WHAT YOU SHOULD DO:
Rewrite the records from the line with "You are a computer-use agent. The" to the line with "Action: [422, 423]" as a JSON list of strings, one string per line, leaving out blank lines.
** start of GIVEN RECORDS **
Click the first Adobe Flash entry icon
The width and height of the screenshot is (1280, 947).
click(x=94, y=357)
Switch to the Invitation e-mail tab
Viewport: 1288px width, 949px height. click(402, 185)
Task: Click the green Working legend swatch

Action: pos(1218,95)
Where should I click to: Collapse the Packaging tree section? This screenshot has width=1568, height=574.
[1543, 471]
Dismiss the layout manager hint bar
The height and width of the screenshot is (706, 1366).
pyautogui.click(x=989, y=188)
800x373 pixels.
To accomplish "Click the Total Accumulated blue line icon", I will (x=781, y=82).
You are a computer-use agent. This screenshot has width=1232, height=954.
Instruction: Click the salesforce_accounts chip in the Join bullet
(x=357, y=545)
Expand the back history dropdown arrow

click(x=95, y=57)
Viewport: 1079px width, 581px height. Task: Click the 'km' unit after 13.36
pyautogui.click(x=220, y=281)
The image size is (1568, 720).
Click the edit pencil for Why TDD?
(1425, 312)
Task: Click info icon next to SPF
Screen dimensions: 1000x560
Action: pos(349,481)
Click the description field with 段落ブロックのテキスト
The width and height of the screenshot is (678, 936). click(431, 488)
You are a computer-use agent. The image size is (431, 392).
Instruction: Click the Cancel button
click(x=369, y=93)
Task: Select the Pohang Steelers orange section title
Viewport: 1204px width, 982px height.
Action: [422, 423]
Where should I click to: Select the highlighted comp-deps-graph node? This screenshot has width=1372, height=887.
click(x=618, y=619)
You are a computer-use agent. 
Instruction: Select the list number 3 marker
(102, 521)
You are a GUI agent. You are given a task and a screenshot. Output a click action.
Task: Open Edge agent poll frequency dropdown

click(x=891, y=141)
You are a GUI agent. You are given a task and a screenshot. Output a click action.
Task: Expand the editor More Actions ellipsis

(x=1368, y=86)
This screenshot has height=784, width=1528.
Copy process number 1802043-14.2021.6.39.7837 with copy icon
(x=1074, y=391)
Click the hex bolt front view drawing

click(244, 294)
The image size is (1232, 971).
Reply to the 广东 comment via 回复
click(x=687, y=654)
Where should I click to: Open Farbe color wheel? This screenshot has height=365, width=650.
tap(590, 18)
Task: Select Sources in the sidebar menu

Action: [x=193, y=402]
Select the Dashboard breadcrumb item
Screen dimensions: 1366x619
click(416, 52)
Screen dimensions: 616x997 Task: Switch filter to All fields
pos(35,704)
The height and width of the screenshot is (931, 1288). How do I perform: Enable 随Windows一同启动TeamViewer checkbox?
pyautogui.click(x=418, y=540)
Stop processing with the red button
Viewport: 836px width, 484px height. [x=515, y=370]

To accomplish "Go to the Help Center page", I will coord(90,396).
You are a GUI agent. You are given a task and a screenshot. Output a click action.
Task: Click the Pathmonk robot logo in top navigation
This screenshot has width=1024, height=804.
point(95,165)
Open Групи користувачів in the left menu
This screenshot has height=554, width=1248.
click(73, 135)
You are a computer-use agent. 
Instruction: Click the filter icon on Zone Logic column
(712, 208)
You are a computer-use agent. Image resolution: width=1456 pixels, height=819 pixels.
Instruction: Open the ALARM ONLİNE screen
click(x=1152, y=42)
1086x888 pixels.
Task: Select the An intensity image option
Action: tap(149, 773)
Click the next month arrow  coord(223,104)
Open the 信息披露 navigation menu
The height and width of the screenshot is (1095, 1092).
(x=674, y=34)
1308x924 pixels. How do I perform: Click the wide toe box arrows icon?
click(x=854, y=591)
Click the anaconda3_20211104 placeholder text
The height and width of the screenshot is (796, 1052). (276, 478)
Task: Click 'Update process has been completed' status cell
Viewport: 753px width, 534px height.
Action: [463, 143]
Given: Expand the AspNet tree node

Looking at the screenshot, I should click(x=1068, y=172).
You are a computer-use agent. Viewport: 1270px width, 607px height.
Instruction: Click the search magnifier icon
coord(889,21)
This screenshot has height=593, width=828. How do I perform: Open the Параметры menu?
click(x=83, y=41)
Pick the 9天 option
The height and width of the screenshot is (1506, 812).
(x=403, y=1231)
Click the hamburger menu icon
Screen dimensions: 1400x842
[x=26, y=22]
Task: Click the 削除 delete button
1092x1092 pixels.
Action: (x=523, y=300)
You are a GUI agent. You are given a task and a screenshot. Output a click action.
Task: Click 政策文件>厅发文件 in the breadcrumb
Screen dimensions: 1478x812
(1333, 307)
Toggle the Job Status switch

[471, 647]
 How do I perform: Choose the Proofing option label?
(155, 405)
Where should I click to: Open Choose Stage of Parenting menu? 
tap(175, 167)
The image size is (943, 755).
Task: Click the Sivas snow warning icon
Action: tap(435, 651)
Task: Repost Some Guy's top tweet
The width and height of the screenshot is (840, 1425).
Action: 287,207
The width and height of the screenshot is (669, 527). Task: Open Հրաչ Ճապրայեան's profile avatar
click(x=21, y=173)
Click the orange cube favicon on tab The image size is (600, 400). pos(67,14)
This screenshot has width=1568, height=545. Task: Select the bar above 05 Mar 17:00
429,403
** end of GIVEN RECORDS **
ANSWER TO THIS TASK:
[
  "You are a computer-use agent. The image size is (431, 392).",
  "Instruction: Click the Cancel button",
  "click(x=369, y=93)",
  "Task: Select the Pohang Steelers orange section title",
  "Viewport: 1204px width, 982px height.",
  "Action: [422, 423]"
]